What if, either alone, maybe in a guided meditation context, or maybe in psychotherapy with an expert, what if the cravings, the fondness, the attraction of getting high kind of slid down a slide of time, from the present to the past. After all, those cravings don’t really belong in the present tense, that’s not their home. They come from long ago. From the dark oppressive helplessness that followed something awful, some period of abuse or chaos. They come from a depression that started when you were a teen. Well, didn’t they? I know mine did. And they show up in the present, in the now, in the “should I or not?” of today, as stubborn visitors. They continue to visit you in the present. Like unwelcome guests, they don’t leave when it’s time for them to go, even though they’re taking up half the house.

So imagine the whole continuum of your life as though it were a slide or a slope.
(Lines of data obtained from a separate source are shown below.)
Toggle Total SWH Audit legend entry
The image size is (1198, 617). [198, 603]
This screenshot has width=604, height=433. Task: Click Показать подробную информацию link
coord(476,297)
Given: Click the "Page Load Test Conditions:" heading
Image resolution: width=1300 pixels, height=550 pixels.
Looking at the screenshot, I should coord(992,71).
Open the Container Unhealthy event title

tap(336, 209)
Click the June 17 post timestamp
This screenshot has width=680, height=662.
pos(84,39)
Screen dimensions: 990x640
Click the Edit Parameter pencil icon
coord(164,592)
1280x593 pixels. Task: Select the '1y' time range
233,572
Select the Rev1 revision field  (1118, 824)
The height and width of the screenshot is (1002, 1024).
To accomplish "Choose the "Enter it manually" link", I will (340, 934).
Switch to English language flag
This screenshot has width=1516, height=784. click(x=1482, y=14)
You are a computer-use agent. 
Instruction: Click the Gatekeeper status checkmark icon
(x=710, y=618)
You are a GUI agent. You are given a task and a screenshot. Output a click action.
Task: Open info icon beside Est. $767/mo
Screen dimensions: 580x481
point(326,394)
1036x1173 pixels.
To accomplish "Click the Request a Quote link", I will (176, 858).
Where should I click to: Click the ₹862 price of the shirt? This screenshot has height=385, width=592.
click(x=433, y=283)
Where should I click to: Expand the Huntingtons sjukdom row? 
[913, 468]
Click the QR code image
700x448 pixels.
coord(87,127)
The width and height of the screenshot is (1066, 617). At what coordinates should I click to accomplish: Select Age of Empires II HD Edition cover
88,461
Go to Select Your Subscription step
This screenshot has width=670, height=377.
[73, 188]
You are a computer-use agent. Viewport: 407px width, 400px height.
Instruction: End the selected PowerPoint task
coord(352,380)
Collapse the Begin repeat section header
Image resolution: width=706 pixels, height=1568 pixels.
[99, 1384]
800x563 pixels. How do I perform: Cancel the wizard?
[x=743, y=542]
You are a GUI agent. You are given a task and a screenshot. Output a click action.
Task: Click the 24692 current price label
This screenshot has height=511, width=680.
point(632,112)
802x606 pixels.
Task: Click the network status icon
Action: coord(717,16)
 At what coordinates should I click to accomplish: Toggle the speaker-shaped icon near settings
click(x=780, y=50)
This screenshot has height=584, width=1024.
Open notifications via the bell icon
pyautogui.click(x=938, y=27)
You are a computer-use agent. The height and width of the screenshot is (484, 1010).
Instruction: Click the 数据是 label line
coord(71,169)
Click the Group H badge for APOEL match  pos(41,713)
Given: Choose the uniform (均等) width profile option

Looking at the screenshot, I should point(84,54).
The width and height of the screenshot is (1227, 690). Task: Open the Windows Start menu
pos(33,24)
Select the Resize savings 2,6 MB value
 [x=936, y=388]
Let those desires slide backward in time, and follow them, observe them, see where they land in the past, see where they really belong, like an observer on an archeological expedition. When I try that exercise, I get a rush of self-compassion and self-understanding, and, as a bonus, present-tense cravings pack their belongings and clear out.

rounded shoehorn

It’s like an overcast sky when the clouds start to part and little bits of sun filter through. And then you realize there’s a whole blue sky waiting on the other side of the clouds.*

Then continue the metaphor: imagine the slope of your life continuing upward, rising, unfurling, as it opens into the future. That future really is different from the past — and the present. This is not an abstraction. It’s a completely different place, a place you’ve never been to, but a place that sends tendrils of possibility, rays of hope, back to you, now, in the present, where you’re sitting wondering about and yearning toward freedom and change.

Maybe a better image is that of a cone…maybe an ice-cream cone. After all, there’s only so much mileage you get from a shoe horn. Maybe picture an ice-cream cone and let all the slush gravitate to the bottom, which invariably starts to leak. So the goo leaks out the soggy bottom, and what’s left on top is…I don’t know, the good stuff, the untasted slanted snowconeflavours? The chocolate sprinkles?

Maybe a snow-cone?

I can’t quite find the right image. Any ideas would be appreciated. It would be nice to develop this metaphor so that I could actually talk about it, elaborate it, teach it. Here’s another image that might work better, because you can see the “bad stuff” emitting downward and out the bottom while the “good stuff,” the possible future, radiates from the mouth of the cone.

dynamiccone

Try it and see what you think. For me, this is unfinished business, a rough draft. But I’m sure there’s a palpable feeling to letting the present-tense sludge slide back into the past, where it really belongs, and then…then, I don’t know, the sky’s the limit.

 

 

*I got this metaphor from “Andy,” the guide for the Headspace meditation app. I think Headspace is fabulous. Try it!